Requires real Atlas + `wrangler dev`. Procedure:

1. Add a temporary `/__mongo-ping` route that connects + runs `db.runCommand({ping:1})` + returns `{wall_ms}`.
2. Run 5+ cold cycles (10-min spaced).
3. Inspect CF dashboard CPU column for each invocation.
4. **Hard gate**: if any cold-start CPU time approaches 50ms (Free plan limit), abort migration. Escalate to paid plan or pivot via `phase-07-alt-pivot.md`.
5. Record cold-ping P95 wall-clock as `BASELINE_COLD_PING_MS` here:

```
BASELINE_COLD_PING_MS = <fill after measurement>
```

Phase 06 derives the abort threshold from this value: `2.5 × BASELINE_COLD_PING_MS`.

## Auto-pause behavior gate (Phase 01 — operator-run)

In Atlas UI, manually pause the cluster, then hit `/__mongo-ping`. Confirm:
- Driver throws within 5s (does NOT hang indefinitely).
- Error class is `MongoServerSelectionError` (or driver subclass).
- Phase 02 `getDb()` catches this and surfaces a 503.

## Node API surface

`src/` (the Worker) imports zero `node:*` modules today. `nodejs_compat_v2` is enabled solely for the `mongodb` driver:

| Module | Used by Worker? | Used by scripts/? |
|---|---|---|
| `node:fs` | no | yes (build/scrape/migrate) |
| `node:path` | no | yes |
| `node:child_process` | no | yes (migrate.js) |
| `node:net` | indirectly (via mongodb) | no |
| `node:tls` | indirectly (via mongodb) | no |
| `node:crypto` | indirectly (via mongodb) | no |
| `process.env` | no | yes (register.js) |
| `Buffer` | no | no |

Risk: minimal. No existing module relies on the absence of these globals.

## Rollback

If migration is abandoned at any phase before cutover:

1. `wrangler secret delete MONGODB_URI`
2. Revert `wrangler.toml`: remove `compatibility_flags = ["nodejs_compat_v2"]`.
3. `npm uninstall mongodb`.
4. `npm run deploy` — bot continues on KV/D1 unchanged.
5. (Optional) Delete Atlas cluster from UI.

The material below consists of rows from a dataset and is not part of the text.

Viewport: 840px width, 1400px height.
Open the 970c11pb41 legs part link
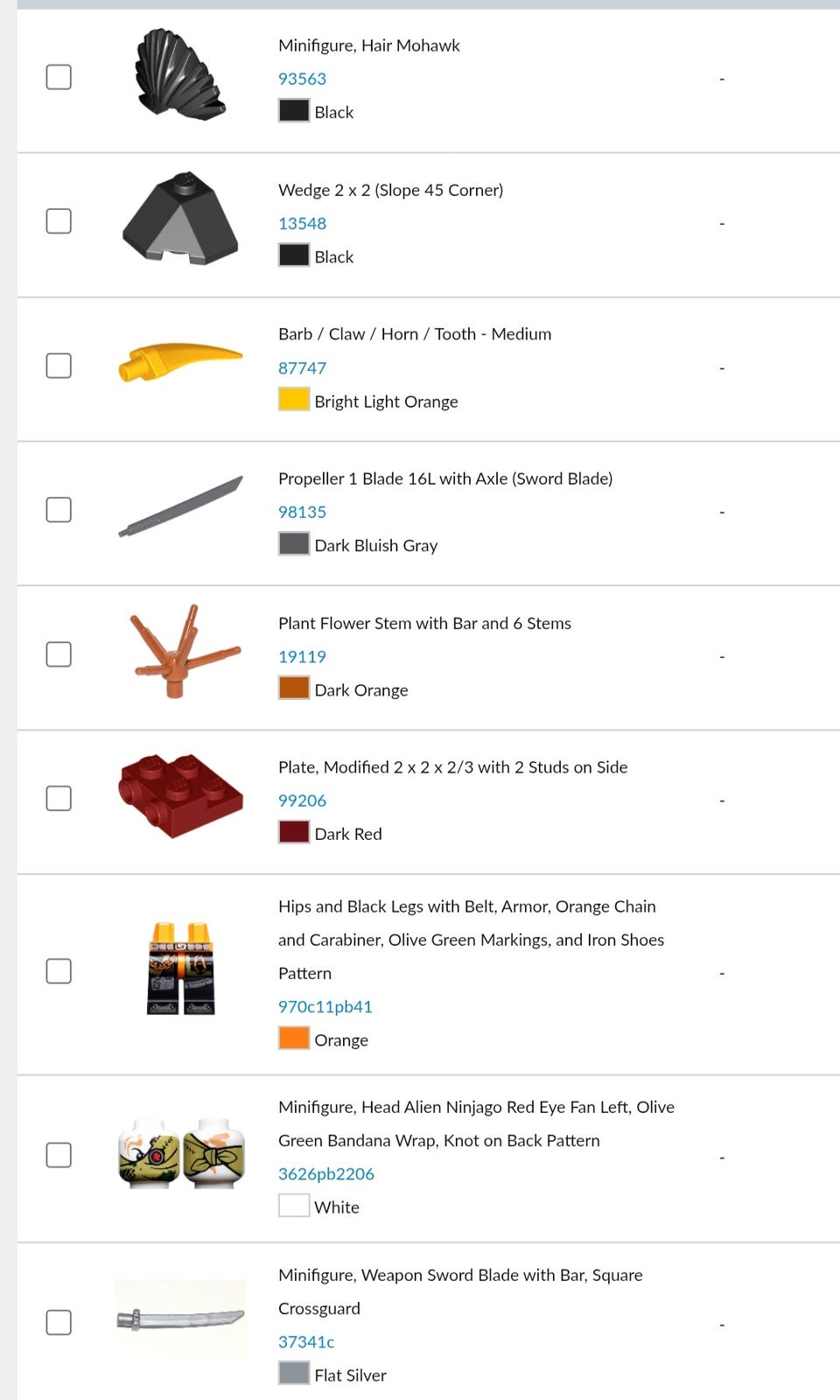coord(325,1006)
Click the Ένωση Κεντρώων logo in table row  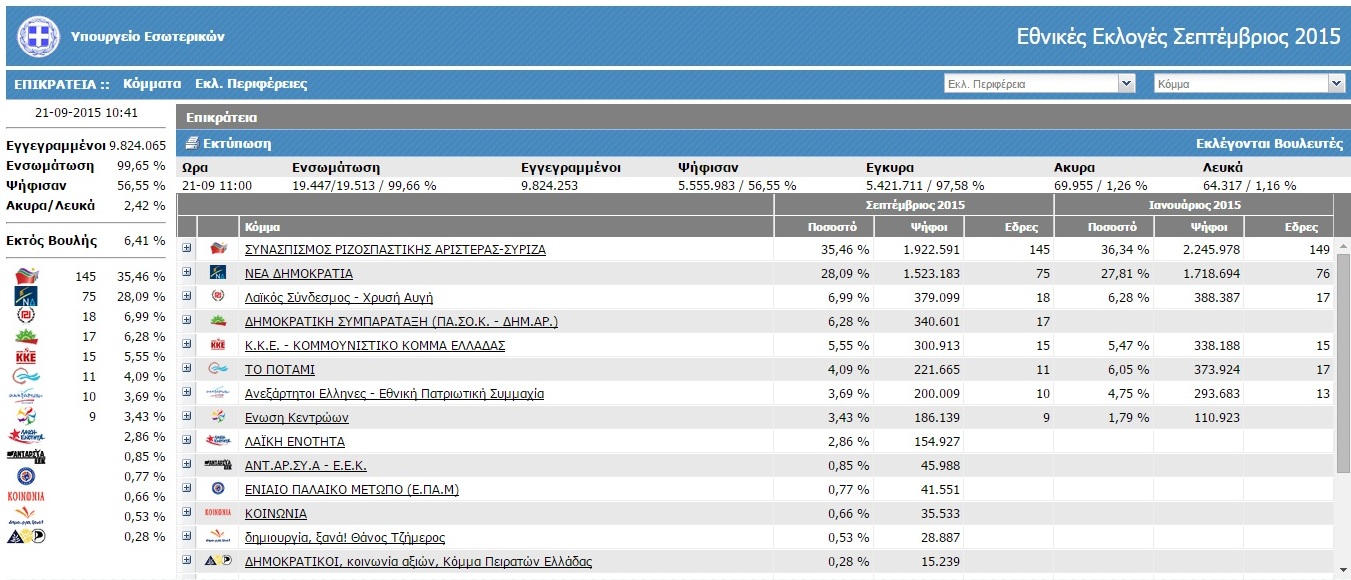[218, 417]
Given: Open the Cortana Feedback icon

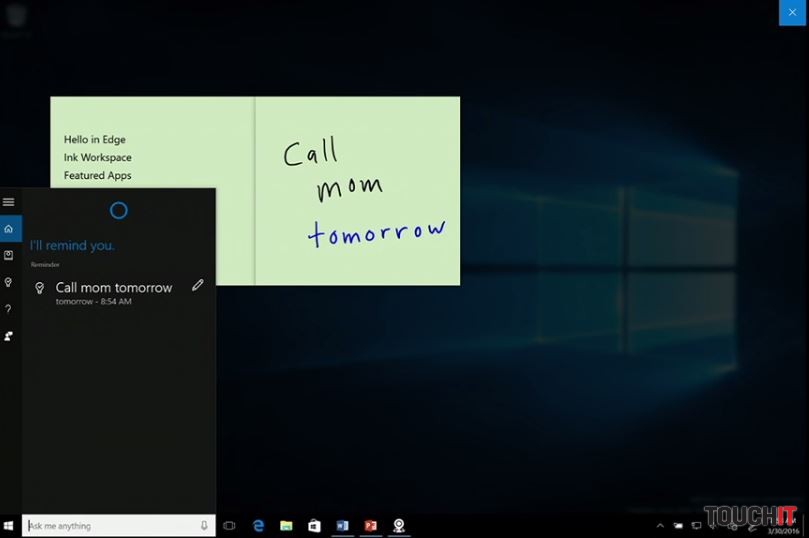Looking at the screenshot, I should pos(9,337).
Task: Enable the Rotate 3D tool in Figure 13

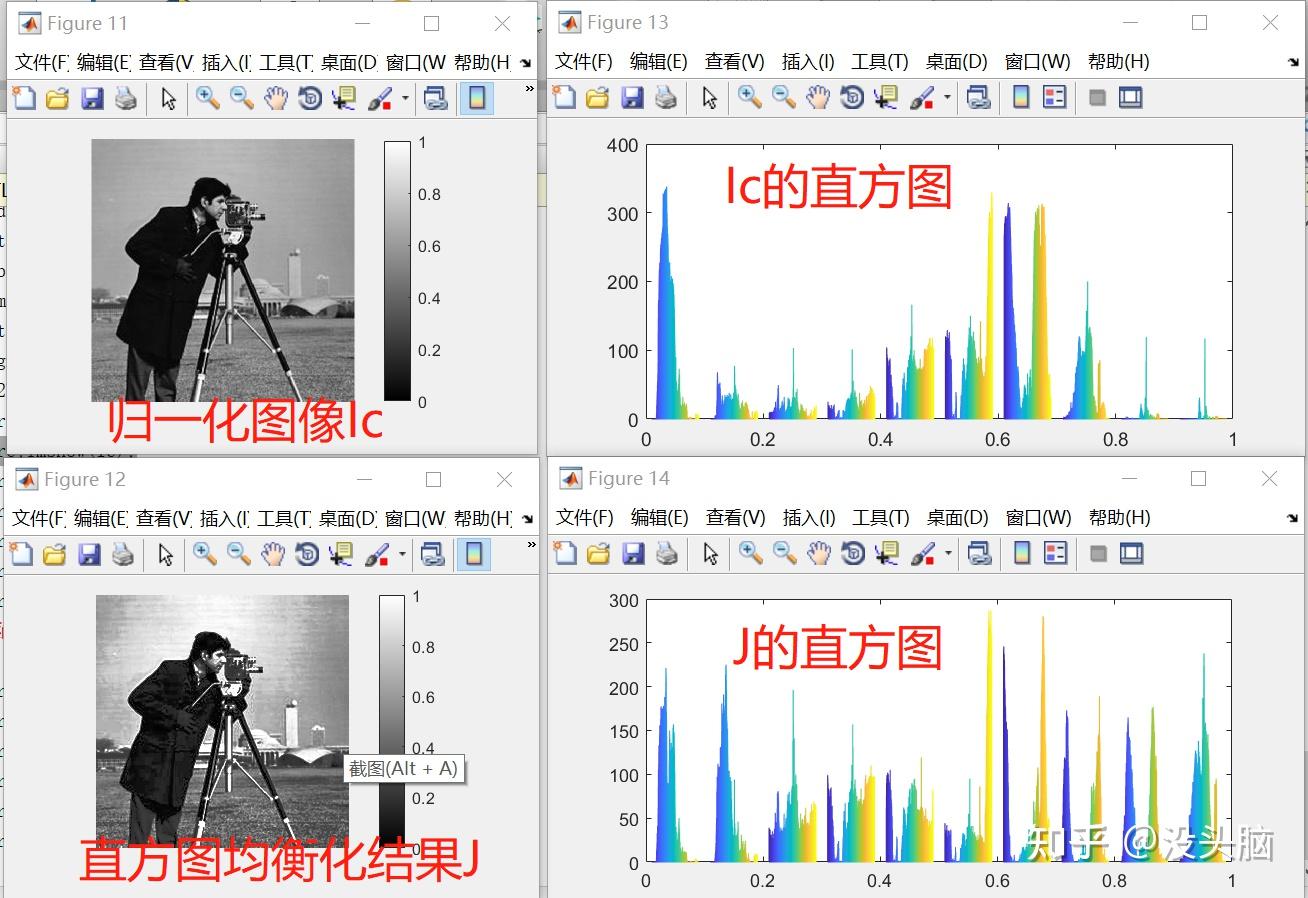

`scripts/check-secret-leaks.js` should stay — it covers other secrets too.

## Rotation

`MONGODB_URI` rotation cadence: every 90 days, owner = repo maintainer.

Procedure:
1. In Atlas UI → Database Access → edit `miti99bot-worker` → reset password.
2. Update `.env.deploy` with new URI.
3. `wrangler secret put MONGODB_URI` (paste new URI).
4. `npm run deploy` (re-runs register; no Worker restart needed since secret reads at request time via `env.MONGODB_URI`).

Mismatch between `.env.deploy` and CF secret causes register-script failure on next deploy — same fail-loud pattern as `TELEGRAM_WEBHOOK_SECRET`.

## Alerts

Configured in Atlas free-tier UI:

- **Cluster unavailable** → email maintainer.
- **Current connections > 400** (80% of cap) → email maintainer.

Plus CF Observability rule (Phase 06): >10 errors per 1 min window → email.